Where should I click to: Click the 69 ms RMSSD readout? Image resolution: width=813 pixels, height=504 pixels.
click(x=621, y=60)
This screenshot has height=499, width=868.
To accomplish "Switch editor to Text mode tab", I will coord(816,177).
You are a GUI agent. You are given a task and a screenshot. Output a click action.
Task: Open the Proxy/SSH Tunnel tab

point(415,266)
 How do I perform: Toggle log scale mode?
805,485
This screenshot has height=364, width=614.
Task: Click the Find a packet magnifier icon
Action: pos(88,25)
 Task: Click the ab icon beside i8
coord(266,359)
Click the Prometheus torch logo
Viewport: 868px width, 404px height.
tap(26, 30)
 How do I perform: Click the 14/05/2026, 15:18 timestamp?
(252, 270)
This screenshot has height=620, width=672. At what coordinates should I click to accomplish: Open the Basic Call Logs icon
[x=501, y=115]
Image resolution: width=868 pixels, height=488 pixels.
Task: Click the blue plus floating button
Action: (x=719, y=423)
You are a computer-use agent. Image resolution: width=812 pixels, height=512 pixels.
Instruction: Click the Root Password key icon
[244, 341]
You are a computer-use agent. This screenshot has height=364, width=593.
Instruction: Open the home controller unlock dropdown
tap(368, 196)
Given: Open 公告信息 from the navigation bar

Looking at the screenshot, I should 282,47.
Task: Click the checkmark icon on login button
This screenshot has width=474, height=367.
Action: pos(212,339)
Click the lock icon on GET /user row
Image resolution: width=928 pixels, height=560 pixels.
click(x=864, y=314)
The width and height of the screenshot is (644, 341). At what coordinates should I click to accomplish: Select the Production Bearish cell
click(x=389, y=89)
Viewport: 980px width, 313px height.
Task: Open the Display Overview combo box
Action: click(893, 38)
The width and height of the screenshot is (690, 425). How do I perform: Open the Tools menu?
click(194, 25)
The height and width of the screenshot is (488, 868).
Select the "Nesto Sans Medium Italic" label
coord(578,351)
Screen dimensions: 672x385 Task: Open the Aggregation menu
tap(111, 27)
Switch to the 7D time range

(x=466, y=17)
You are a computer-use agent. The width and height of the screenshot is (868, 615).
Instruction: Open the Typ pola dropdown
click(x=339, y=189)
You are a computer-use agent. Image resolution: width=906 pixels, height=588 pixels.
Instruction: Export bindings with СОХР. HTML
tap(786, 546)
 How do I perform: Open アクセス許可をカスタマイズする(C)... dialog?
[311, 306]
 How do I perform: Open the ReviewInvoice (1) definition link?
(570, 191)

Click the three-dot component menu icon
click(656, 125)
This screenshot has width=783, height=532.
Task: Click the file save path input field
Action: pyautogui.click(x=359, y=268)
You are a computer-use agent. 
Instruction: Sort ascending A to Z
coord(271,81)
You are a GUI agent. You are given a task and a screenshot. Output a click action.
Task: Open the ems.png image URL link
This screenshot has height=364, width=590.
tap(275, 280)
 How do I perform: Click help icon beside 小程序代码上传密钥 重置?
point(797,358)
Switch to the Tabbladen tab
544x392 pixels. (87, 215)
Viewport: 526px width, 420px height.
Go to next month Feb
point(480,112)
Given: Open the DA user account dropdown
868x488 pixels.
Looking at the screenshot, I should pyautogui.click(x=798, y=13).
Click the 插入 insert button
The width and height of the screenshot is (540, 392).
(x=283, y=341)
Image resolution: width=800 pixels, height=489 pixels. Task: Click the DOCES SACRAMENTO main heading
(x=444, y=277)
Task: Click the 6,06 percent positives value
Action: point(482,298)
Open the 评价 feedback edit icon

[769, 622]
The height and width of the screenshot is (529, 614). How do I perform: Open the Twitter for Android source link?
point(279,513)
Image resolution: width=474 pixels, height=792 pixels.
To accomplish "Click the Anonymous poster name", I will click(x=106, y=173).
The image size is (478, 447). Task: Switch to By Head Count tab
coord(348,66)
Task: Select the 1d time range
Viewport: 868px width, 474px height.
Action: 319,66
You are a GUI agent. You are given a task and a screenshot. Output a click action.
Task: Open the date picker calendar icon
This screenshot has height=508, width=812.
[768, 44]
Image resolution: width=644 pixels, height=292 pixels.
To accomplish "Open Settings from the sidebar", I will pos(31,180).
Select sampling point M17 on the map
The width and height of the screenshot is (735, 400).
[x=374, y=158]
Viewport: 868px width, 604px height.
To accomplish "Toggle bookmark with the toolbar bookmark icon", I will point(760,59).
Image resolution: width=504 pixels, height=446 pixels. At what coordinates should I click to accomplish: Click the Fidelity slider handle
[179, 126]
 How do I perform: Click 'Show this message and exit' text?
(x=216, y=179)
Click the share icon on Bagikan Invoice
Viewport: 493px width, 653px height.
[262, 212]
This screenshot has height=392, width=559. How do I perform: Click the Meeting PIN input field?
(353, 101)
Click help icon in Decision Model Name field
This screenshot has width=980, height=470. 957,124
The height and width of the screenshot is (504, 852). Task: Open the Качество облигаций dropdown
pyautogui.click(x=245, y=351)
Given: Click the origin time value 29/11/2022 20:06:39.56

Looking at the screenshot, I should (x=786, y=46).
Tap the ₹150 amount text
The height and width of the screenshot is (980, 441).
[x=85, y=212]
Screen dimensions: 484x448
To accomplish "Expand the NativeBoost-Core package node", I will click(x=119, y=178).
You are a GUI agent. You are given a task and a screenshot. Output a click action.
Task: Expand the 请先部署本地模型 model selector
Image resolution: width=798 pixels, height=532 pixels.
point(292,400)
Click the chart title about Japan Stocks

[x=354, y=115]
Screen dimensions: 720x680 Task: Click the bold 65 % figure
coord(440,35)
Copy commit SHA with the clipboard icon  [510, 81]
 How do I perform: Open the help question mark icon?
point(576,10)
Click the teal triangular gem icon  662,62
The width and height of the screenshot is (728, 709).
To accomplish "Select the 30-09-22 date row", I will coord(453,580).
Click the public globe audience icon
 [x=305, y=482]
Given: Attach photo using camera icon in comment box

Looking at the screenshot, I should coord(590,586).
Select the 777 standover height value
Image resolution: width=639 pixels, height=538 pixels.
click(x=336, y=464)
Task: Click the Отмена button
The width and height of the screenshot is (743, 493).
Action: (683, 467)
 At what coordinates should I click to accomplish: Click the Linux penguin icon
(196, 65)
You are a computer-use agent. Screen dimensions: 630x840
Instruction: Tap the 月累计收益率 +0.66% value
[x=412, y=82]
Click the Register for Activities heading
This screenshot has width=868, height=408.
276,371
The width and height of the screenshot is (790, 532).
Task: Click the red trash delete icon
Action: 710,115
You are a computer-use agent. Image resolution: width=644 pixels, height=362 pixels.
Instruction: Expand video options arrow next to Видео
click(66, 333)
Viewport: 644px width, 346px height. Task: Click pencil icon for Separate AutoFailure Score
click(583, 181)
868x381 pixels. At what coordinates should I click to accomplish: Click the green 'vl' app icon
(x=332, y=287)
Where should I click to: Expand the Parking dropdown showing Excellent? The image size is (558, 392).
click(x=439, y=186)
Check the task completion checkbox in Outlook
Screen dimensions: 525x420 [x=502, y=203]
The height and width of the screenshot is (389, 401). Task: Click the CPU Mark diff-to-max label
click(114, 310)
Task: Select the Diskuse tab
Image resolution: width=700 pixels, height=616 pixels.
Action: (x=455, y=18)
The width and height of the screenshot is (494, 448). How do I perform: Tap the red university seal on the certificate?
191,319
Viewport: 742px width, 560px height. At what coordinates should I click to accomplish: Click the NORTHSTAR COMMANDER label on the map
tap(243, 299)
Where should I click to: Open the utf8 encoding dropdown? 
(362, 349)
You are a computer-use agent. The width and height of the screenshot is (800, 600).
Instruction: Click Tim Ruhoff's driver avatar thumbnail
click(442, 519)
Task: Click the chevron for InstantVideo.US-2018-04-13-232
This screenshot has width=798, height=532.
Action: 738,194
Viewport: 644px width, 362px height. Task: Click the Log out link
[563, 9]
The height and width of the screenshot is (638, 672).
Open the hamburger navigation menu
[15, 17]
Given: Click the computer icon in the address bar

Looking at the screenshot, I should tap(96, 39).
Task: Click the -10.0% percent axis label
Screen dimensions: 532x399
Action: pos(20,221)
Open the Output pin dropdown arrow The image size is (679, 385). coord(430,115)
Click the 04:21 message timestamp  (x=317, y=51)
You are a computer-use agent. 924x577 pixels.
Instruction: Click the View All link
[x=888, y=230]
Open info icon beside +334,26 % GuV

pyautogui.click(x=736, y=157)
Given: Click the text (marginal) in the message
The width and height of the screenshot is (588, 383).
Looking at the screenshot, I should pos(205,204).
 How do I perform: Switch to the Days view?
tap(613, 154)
_ _ _
Where a line above holds the word "date", copy it.

• Written response:
Task: Open the date picker calendar icon
To accomplish "Select the 30-09-22 date row", I will coord(453,580).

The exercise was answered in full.